Data for this exercise:

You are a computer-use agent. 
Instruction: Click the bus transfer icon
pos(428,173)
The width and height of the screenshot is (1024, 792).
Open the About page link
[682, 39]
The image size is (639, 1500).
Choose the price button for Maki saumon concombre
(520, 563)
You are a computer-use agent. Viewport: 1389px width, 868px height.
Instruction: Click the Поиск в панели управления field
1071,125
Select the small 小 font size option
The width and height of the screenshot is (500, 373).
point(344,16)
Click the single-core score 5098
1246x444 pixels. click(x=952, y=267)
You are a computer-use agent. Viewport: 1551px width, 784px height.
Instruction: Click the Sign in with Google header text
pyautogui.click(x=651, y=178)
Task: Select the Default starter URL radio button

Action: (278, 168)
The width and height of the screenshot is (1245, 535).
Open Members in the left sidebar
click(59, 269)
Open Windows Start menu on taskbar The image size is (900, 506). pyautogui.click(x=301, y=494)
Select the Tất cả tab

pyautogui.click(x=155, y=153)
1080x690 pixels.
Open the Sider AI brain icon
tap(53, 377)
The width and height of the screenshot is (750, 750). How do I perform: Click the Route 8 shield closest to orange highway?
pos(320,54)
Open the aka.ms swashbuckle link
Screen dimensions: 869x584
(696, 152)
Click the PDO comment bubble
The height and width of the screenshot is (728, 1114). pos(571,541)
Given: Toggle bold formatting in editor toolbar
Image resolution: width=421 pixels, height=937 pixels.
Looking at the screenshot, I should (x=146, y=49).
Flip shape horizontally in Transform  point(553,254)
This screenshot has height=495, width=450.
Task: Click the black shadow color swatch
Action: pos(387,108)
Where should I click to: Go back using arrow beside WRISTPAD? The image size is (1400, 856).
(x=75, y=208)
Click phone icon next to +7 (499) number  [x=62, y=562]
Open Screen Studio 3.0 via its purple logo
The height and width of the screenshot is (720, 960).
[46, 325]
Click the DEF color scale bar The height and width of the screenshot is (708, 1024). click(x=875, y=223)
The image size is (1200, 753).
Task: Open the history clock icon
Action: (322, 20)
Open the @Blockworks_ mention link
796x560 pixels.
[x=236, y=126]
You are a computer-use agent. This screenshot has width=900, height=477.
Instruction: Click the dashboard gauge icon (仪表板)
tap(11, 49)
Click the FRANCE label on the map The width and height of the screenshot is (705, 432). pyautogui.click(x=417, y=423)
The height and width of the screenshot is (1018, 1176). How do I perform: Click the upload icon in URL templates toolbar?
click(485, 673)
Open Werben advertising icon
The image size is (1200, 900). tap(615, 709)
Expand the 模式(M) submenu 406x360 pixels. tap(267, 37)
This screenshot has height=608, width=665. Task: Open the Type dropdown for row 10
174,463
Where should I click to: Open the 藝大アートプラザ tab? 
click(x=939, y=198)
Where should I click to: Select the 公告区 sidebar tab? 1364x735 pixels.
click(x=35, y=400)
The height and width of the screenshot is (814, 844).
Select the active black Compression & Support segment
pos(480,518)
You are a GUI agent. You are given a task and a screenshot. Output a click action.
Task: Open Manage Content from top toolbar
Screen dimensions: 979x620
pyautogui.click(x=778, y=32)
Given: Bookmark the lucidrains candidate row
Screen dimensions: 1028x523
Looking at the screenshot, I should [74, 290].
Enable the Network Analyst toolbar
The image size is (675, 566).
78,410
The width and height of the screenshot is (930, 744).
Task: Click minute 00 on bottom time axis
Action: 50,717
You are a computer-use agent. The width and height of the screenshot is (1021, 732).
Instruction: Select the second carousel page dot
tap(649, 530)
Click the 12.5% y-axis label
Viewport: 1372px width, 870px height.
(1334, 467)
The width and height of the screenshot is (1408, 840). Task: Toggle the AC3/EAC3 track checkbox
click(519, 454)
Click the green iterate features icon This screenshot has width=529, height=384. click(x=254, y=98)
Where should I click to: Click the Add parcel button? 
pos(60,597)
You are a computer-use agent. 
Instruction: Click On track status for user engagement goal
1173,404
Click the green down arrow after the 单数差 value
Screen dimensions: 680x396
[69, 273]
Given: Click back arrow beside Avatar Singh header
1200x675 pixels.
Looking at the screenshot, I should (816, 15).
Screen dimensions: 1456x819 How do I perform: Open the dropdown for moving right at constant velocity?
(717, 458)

The problem:
Nothing but the lines from the first line of the listing above through the line holding "You are a computer-use agent. Viewport: 1389px" should be reproduced, and each must match exactly.

Task result:
You are a computer-use agent. 
Instruction: Click the bus transfer icon
pos(428,173)
The width and height of the screenshot is (1024, 792).
Open the About page link
[682, 39]
The image size is (639, 1500).
Choose the price button for Maki saumon concombre
(520, 563)
You are a computer-use agent. Viewport: 1389px width, 868px height.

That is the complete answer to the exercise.